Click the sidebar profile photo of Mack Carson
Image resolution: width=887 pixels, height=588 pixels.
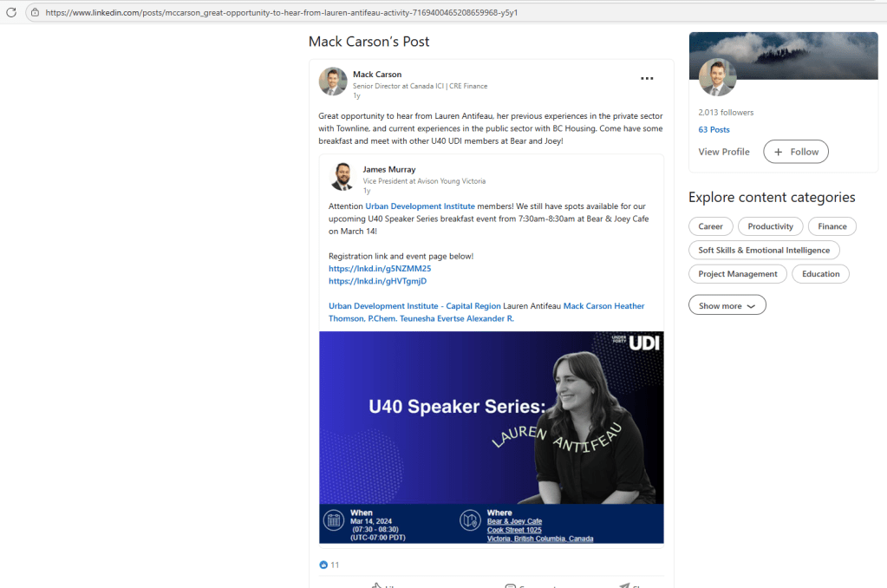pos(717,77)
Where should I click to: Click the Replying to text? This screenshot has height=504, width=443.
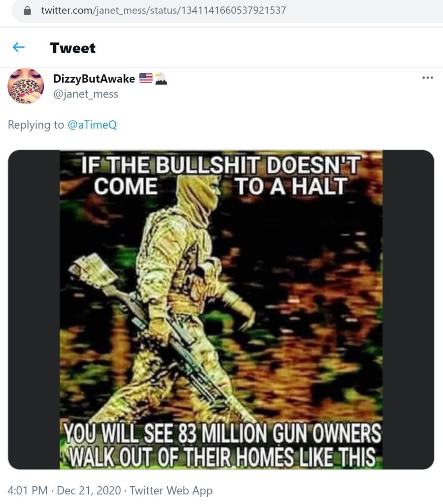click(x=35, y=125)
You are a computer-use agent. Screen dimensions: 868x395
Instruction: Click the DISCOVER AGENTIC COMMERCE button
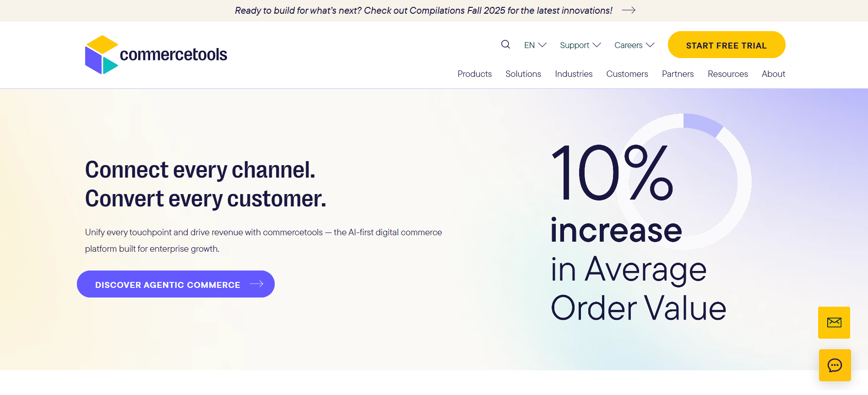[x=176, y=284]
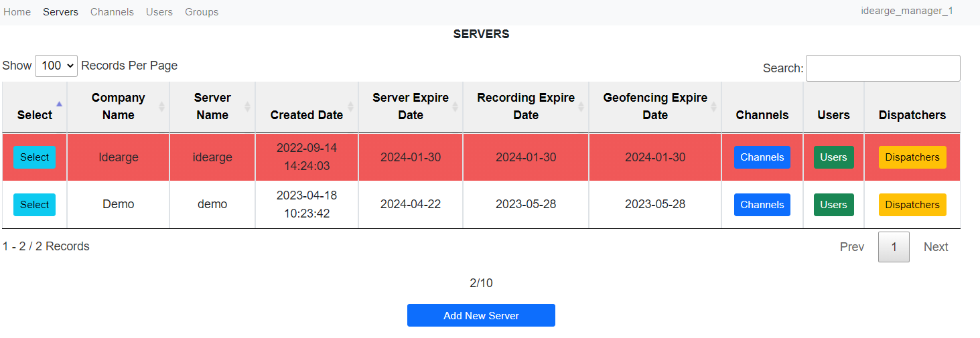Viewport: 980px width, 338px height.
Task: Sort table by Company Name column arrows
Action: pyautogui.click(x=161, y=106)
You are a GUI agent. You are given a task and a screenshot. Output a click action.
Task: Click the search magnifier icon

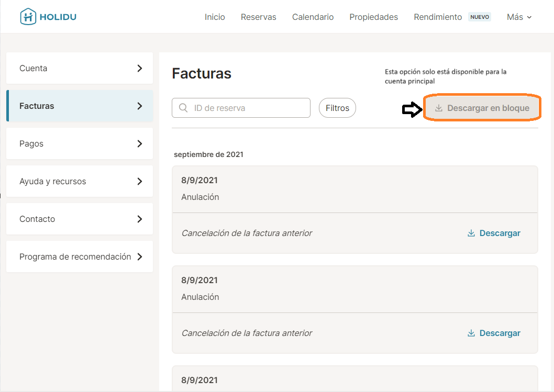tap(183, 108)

——————

Problem
Without any of the pictures, reproduce the listing above exactly.

Answer space
Click the sidebar profile photo of Mack Carson
Image resolution: width=887 pixels, height=588 pixels.
pos(717,77)
Where should I click to: Click the Replying to text? This screenshot has height=504, width=443.
click(x=35, y=125)
You are a computer-use agent. Screen dimensions: 868x395
Instruction: Click the DISCOVER AGENTIC COMMERCE button
[x=176, y=284]
Viewport: 980px width, 338px height.
Task: Sort table by Company Name column arrows
Action: pyautogui.click(x=161, y=106)
You are a GUI agent. You are given a task and a screenshot. Output a click action.
Task: Click the search magnifier icon

tap(183, 108)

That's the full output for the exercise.